What you will do =>
When copying the data below, keep only the lines from the one with "Where should I" through the one with "Screen dimensions: 315x165", word for word, and skip the pictures.

-.-.-

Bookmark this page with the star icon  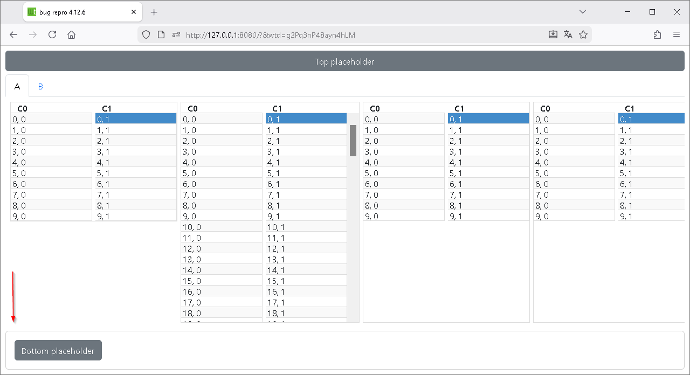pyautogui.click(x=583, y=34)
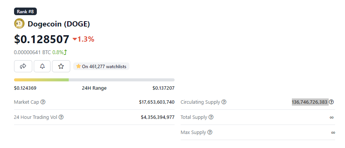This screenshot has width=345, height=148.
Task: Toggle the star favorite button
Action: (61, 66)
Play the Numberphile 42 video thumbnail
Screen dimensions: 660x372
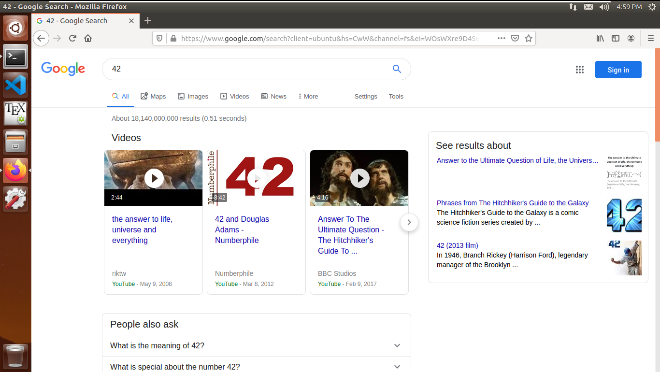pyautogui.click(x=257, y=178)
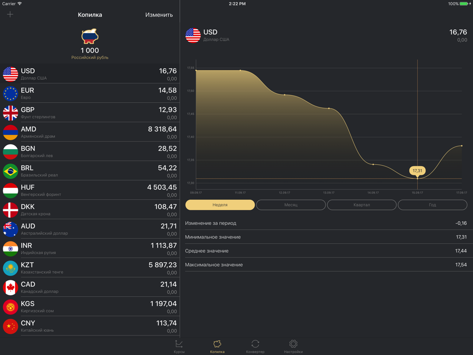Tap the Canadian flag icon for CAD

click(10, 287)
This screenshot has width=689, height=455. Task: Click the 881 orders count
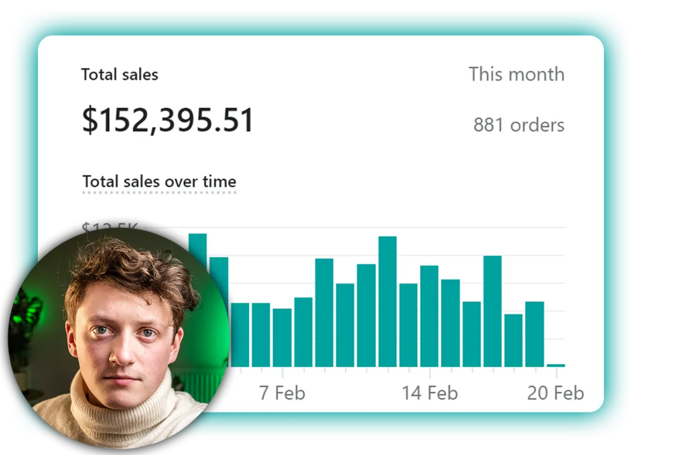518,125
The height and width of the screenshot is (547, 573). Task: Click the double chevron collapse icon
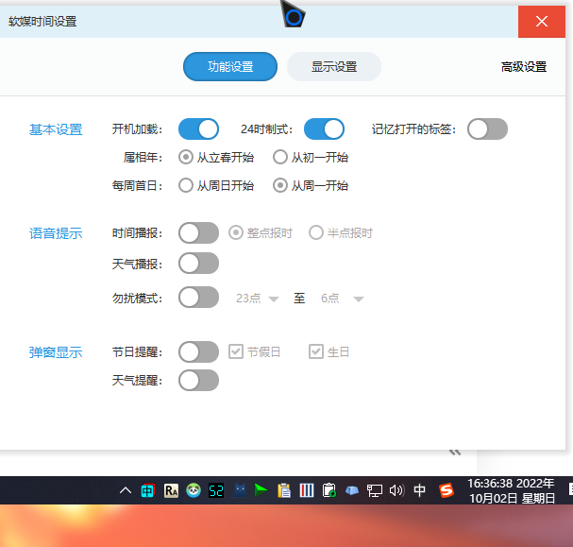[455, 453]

-.-.-

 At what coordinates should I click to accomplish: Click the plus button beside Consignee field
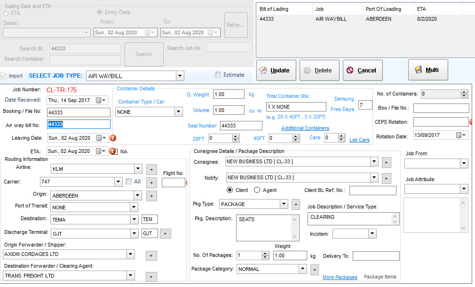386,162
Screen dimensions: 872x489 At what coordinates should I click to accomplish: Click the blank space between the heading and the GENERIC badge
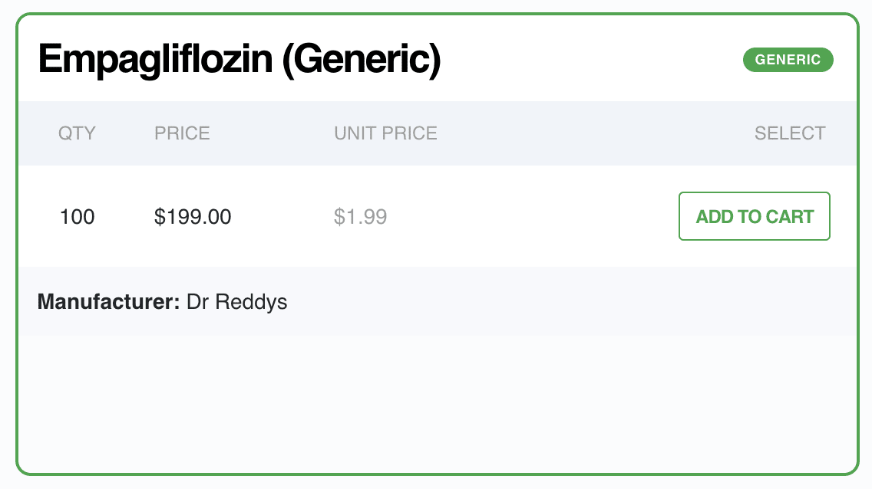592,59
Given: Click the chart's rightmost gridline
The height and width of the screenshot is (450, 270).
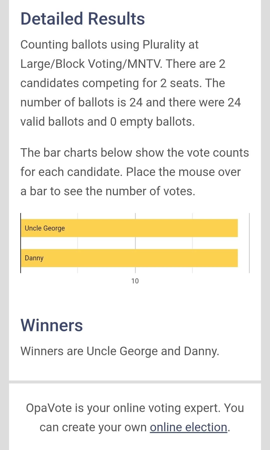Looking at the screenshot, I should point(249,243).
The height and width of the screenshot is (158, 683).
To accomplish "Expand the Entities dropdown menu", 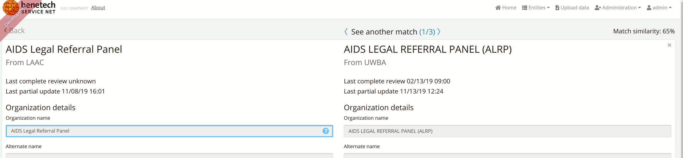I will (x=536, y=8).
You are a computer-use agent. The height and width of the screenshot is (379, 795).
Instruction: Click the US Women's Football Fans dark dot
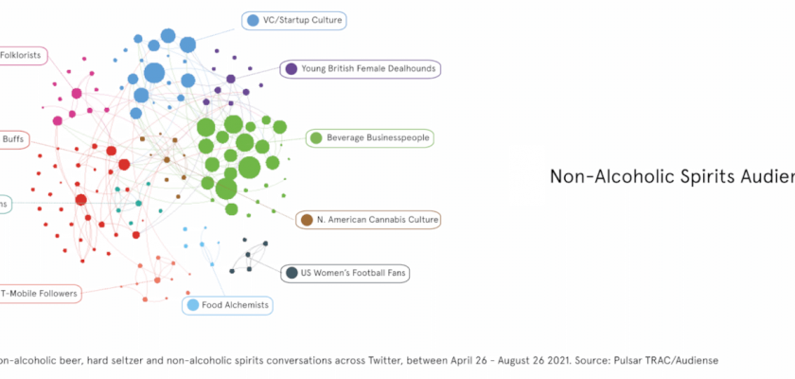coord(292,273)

-.-.-

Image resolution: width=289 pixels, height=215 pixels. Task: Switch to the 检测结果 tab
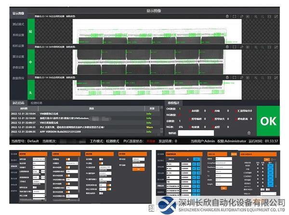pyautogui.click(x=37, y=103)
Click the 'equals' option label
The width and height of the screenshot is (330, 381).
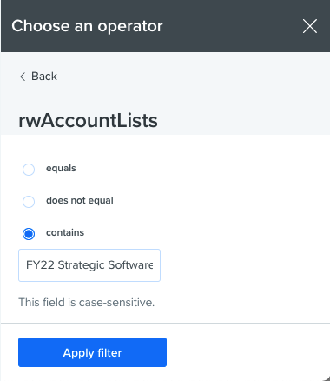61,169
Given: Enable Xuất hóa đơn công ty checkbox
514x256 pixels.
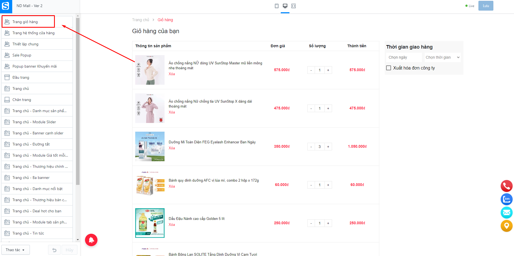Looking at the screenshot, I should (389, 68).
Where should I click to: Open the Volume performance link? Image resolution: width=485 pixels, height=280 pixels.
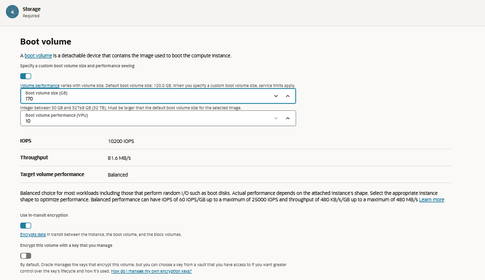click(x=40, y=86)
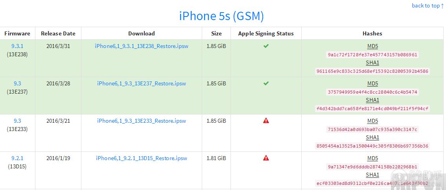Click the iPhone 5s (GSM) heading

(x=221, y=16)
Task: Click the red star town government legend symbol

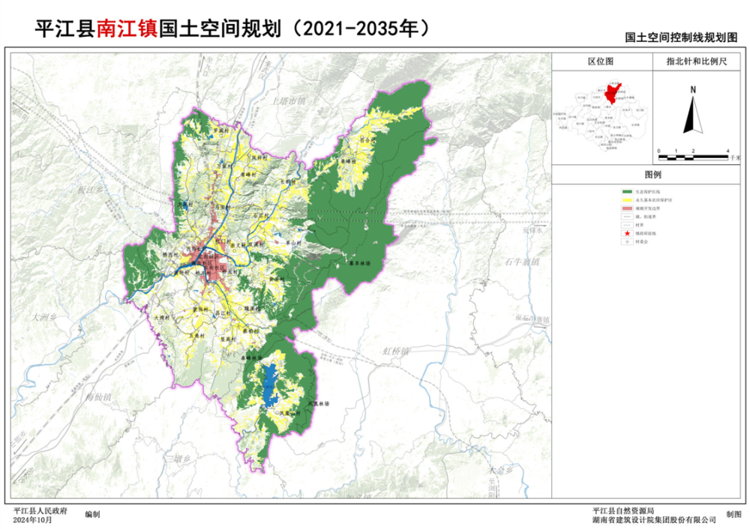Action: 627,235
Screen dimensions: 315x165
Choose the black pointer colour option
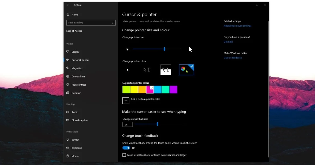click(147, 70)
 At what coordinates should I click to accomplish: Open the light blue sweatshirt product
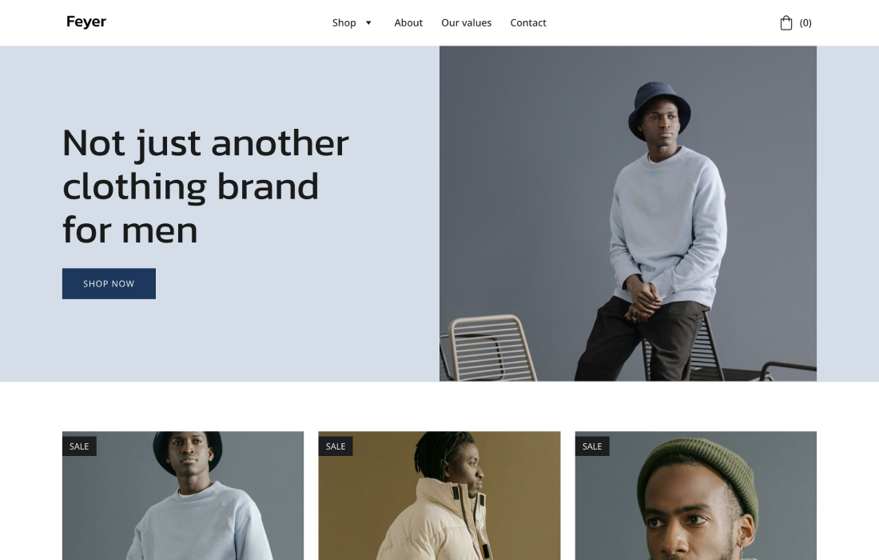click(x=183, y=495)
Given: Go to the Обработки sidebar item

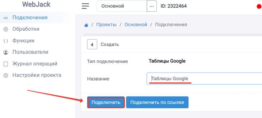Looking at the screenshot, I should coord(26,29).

-.-.-

Solution to the problem =>
Where should I click to: Open the Volume performance link? Image resolution: width=485 pixels, height=280 pixels.
click(x=40, y=86)
Click the iPhone 5s (GSM) heading

(x=221, y=16)
Task: Click the red star town government legend symbol

Action: 627,235
Screen dimensions: 315x165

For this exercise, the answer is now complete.